Your assignment
Every line from the beginning of the records below up to the one holding "Open Douglas Clark's" should be quoted exactly; leave out the rest.

═════ Extracted records ═════

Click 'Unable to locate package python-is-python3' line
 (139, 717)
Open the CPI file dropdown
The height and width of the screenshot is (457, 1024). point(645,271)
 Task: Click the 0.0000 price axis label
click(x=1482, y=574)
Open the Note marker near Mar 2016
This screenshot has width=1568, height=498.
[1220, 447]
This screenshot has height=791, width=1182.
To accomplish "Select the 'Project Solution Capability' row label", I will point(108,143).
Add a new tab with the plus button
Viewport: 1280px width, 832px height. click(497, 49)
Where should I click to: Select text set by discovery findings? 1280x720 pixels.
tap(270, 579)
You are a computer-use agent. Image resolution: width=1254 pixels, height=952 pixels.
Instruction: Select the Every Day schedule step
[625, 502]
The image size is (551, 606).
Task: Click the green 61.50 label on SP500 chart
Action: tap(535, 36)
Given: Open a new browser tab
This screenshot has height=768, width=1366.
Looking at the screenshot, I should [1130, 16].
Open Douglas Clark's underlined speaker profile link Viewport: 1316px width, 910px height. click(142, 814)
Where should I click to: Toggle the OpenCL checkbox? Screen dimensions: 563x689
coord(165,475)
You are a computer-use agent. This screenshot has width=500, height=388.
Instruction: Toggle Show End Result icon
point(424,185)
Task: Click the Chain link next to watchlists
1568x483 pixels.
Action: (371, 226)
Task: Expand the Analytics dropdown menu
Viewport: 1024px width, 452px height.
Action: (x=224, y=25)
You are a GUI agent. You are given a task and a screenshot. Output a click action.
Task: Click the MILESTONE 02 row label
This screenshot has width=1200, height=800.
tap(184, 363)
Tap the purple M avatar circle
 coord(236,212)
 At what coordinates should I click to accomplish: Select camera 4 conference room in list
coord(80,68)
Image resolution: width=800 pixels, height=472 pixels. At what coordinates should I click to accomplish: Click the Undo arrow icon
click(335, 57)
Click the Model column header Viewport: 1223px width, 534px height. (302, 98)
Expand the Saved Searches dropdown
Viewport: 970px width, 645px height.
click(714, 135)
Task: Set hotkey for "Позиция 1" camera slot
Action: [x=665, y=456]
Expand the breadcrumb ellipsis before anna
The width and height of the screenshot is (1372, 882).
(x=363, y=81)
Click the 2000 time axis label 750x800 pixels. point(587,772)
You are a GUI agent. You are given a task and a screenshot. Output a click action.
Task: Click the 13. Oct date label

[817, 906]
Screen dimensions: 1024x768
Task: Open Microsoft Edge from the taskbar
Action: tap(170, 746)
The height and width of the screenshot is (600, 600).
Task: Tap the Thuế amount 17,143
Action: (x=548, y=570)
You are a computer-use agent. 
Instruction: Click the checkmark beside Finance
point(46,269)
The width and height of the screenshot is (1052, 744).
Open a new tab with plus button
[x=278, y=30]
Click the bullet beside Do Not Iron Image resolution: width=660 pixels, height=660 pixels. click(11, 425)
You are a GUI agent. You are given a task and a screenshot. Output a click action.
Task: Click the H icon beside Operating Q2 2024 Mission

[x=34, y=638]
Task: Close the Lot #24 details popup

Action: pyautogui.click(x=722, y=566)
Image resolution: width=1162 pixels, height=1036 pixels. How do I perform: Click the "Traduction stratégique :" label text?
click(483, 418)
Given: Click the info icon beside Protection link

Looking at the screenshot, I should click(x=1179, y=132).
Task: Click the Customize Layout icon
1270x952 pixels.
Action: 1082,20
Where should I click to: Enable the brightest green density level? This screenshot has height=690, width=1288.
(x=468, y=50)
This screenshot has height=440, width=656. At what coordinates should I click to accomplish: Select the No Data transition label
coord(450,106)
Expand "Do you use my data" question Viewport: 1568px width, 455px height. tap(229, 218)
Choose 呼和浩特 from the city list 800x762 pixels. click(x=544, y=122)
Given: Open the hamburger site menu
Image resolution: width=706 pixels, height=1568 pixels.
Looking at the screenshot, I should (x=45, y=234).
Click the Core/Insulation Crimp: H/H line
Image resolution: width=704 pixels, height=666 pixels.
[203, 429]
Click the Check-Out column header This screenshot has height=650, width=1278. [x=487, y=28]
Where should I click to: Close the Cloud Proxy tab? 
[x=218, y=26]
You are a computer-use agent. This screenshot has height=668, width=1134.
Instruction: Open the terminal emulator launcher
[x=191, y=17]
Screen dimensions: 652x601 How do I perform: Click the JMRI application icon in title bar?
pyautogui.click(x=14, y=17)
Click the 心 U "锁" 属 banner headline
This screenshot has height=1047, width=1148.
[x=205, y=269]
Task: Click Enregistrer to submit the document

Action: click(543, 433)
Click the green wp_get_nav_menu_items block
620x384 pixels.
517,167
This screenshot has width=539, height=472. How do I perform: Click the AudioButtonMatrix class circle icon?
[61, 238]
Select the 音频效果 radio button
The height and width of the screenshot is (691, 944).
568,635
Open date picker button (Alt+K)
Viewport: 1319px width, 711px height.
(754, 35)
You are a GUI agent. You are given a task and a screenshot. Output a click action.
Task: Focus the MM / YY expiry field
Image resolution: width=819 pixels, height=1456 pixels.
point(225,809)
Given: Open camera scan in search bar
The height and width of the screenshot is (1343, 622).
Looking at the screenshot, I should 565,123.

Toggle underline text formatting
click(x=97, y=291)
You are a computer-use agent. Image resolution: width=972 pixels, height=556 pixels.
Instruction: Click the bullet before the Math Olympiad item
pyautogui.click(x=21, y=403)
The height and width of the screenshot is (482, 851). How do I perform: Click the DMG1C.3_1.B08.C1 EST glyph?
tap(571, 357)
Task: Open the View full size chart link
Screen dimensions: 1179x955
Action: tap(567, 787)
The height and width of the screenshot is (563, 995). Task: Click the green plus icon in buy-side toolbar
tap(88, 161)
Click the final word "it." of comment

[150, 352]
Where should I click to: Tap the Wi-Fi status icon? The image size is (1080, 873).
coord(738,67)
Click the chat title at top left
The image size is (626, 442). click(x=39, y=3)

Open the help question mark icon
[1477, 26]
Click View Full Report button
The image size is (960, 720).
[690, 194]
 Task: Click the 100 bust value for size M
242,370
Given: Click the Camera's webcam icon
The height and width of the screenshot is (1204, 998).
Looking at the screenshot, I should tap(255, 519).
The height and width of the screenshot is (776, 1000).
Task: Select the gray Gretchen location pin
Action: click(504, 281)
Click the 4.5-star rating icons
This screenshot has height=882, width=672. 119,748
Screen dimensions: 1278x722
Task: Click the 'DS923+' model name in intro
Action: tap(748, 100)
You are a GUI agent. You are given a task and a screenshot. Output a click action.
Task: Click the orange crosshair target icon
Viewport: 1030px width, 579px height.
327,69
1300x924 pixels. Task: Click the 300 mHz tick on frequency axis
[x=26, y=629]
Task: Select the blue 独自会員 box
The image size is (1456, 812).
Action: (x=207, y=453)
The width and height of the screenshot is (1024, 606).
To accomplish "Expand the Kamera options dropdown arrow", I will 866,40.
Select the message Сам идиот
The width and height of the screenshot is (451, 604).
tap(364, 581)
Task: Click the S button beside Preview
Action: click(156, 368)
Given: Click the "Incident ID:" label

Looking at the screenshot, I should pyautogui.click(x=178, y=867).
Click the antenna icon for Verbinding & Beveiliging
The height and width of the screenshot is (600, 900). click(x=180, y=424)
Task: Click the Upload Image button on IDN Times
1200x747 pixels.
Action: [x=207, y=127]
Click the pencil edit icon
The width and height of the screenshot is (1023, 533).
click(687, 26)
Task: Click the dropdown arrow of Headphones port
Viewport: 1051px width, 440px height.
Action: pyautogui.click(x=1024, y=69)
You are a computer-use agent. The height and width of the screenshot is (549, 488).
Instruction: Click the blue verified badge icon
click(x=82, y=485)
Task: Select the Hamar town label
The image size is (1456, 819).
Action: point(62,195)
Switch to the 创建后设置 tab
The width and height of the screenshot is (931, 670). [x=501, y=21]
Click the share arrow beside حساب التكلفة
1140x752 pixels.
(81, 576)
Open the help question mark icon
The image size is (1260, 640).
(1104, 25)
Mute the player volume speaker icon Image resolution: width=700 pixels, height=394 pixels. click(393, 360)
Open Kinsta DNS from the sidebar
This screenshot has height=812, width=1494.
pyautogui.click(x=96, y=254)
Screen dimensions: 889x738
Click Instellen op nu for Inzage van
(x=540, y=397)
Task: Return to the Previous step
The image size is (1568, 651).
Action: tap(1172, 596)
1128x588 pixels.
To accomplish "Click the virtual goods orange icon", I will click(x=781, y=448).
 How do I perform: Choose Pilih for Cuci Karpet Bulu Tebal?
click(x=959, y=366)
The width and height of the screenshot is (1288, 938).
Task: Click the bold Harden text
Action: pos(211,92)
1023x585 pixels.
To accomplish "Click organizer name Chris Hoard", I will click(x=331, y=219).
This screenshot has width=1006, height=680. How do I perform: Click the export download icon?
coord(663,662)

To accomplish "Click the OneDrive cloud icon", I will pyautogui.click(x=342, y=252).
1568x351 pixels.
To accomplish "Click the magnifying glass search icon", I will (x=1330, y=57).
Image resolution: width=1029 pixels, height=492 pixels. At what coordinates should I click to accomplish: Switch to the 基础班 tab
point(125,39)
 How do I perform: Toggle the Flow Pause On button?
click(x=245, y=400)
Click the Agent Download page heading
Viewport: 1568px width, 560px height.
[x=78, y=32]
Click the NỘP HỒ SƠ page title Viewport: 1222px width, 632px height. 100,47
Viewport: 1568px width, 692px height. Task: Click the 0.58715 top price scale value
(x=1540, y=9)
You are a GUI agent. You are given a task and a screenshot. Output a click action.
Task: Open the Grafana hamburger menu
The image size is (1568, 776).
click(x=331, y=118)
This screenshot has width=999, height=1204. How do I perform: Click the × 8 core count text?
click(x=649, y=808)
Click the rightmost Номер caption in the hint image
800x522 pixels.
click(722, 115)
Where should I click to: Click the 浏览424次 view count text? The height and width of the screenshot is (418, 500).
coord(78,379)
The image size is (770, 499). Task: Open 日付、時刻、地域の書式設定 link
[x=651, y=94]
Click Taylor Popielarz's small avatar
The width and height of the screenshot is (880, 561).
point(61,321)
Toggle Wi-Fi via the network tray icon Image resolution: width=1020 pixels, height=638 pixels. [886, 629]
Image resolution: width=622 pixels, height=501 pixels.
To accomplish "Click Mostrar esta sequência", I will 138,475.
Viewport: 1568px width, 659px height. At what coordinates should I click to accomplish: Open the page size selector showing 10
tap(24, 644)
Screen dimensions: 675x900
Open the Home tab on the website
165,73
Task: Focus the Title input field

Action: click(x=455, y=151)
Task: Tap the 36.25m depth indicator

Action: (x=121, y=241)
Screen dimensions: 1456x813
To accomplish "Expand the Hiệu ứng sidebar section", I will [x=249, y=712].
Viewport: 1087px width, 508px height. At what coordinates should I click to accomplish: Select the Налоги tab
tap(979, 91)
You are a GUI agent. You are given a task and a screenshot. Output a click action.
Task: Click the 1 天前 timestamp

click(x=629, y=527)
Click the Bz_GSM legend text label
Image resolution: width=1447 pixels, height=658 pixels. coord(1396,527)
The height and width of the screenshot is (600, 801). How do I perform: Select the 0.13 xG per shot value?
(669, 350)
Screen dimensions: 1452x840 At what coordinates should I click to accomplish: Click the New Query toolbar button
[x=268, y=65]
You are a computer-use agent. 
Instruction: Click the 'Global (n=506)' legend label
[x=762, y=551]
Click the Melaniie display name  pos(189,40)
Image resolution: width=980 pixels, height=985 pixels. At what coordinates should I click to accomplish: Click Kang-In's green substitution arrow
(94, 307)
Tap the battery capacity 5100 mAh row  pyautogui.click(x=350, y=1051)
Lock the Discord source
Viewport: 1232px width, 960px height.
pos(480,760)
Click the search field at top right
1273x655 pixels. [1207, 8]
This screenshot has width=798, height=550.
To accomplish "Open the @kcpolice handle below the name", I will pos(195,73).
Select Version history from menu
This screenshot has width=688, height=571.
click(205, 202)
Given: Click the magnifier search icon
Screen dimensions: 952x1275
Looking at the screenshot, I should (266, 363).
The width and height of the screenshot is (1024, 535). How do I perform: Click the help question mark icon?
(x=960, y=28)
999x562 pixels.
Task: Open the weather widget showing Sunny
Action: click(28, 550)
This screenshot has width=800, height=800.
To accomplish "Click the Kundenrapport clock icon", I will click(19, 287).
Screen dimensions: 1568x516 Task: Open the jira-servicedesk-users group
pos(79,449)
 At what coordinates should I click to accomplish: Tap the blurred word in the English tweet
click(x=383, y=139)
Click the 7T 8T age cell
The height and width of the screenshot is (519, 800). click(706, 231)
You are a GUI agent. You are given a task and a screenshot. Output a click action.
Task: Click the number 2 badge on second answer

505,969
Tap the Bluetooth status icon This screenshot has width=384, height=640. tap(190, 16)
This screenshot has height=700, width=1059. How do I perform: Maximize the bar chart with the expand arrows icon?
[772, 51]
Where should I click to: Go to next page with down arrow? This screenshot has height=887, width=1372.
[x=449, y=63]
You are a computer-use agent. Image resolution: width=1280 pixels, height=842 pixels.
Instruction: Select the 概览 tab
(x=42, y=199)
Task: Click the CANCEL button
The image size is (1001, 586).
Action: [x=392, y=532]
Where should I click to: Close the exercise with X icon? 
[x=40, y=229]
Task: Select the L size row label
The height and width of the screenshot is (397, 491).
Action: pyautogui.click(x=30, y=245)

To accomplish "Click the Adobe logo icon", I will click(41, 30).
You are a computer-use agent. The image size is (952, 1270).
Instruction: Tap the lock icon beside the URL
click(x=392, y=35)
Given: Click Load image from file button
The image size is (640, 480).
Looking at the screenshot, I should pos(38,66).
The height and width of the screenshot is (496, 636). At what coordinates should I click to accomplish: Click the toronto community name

═════

Your solution
Click 'Unable to locate package python-is-python3' line
 (139, 717)
Open the CPI file dropdown
The height and width of the screenshot is (457, 1024). point(645,271)
 Task: Click the 0.0000 price axis label
click(x=1482, y=574)
Open the Note marker near Mar 2016
This screenshot has width=1568, height=498.
[1220, 447]
This screenshot has height=791, width=1182.
To accomplish "Select the 'Project Solution Capability' row label", I will point(108,143).
Add a new tab with the plus button
Viewport: 1280px width, 832px height. click(497, 49)
Where should I click to: Select text set by discovery findings? 1280x720 pixels.
tap(270, 579)
You are a computer-use agent. Image resolution: width=1254 pixels, height=952 pixels.
Instruction: Select the Every Day schedule step
[625, 502]
The image size is (551, 606).
Task: Click the green 61.50 label on SP500 chart
Action: tap(535, 36)
Given: Open a new browser tab
This screenshot has height=768, width=1366.
Looking at the screenshot, I should [1130, 16].
Open Douglas Clark's underlined speaker profile link Viewport: 1316px width, 910px height. click(142, 814)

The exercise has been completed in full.